One new nurse was intensely uncomfortable with completing orders for aggressive treatment for a patient clearly in the process of dying. The nurse did not think to request an ethics consultation.
“His lack of clinical experience and low level of moral agency, directly related to his tenure as a nurse, caused him to fulfill medical orders that were medically inappropriate,” says West.
West led a discussion about the troubling case. Other new nurses reported similar experiences, feeling compelled to complete medical orders they viewed as medically inappropriate. The nurses felt as though they were harming patients, resulting in insomnia for some. “As a result of these stories, I debriefed nurses on how to identify an ethical dilemma, and how to increase their personal moral agency by utilizing available resources,” says West.
West and colleagues authored a recent paper on the benefits of embedding ethics content in nurse residency programs.1
In addition to affecting physical and mental health, nurses being unprepared to manage ethically complex cases also could have a negative effect on clinical care, the authors assert. For instance, nurses may not push back against inappropriate treatment pathways.

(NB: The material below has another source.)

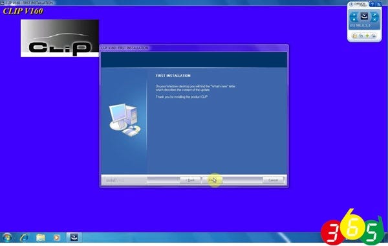The height and width of the screenshot is (246, 388).
Task: Click the green plus icon in the gadget
Action: click(x=367, y=36)
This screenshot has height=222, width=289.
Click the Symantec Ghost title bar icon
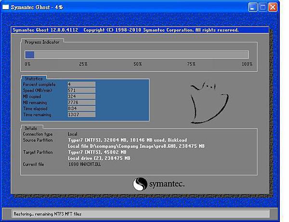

Code status is another area that inexperienced nurses struggle with. “Several times, new graduate nurses told me that physicians new to practicing medicine thought that a DNR (do-not-resuscitate) code status implied that no aggressive treatment should be given to a patient,” says West. In reality, patients can be DNR after they stop breathing or lose a pulse, but they may want aggressive care provided when appropriate.
“New graduate nurses with limited clinical judgment would not advocate appropriately, and the patient would decompensate as a result,” says West.
Nurses need to be able to identify ethical dilemmas, such as inappropriate treatment, identifying the correct surrogate decision-maker, or determining a patient’s code status. Nurses also need to know the available resources to manage ethical conflicts. Ethics training during nurse residency programs can help improve both these skills, the authors noted.
“Ethicists could support this process by creating unit-based ethics conversations that allow space for nurses to debrief,” suggests West.
The problem of inadequate ethics preparation is widespread in the nursing field, according to Pamela J. Grace, RN, PhD, FAAN, HEC-C, associate professor emeritus at Boston College. Grace and colleagues developed a framework for ethics education in nursing.2
“This is a very complex issue with many contributing factors. In part, this is probably due to a turn away from the humanities and toward the physical sciences in many universities, and at the graduate level. Those who become nurse educators often do not get a course in ethics or how to teach it,” says Grace.
Currently, Grace is teaching nursing ethics to the first cohort of nurses obtaining a baccalaureate nursing degree in Armenia.
“Interestingly, other countries are recognizing the importance of ethics education for nurses at a time when it is falling out of nursing curricula in the United States,” observes Grace.
After nurses are able to discuss ethical issues with colleagues, patients, and families, it reduces their moral distress, says Grace. Ethics expertise also can help nurses to not feel alone when the problem has a system cause (such as inadequate staffing). “For new nurses, it is even more important. Many senior nurses left after experiencing the horror of working through COVID. Thus, new nurses have fewer seasoned nurses to draw upon,” says Grace. Clinical ethicists can help those nurses to address ethically complex cases. These unique ethics issues that nurses face often fall “under the radar,” in Grace’s experience:
• Nurses observe family members pressuring a patient to get certain treatments that the patient does not want.
• Nurses see that pain medications are inadequate but are unable to get ahold of the doctor to change the order.
“Nurses tend to be in more sustained contact with patients and their families. They, perhaps more frequently than others, face such problems,” says Grace.
- West RS, Axel-Adams RM, Wocial LD. Embedding nursing ethics within teaching strategies in nurse residency programs. J Nurses Prof Dev 2024;40:167-171.
- Robichaux C, Grace P, Bartlett J, et al. Ethics education for nurses: Foundations for an integrated curriculum. J Nurs Educ 2022;61:123-130.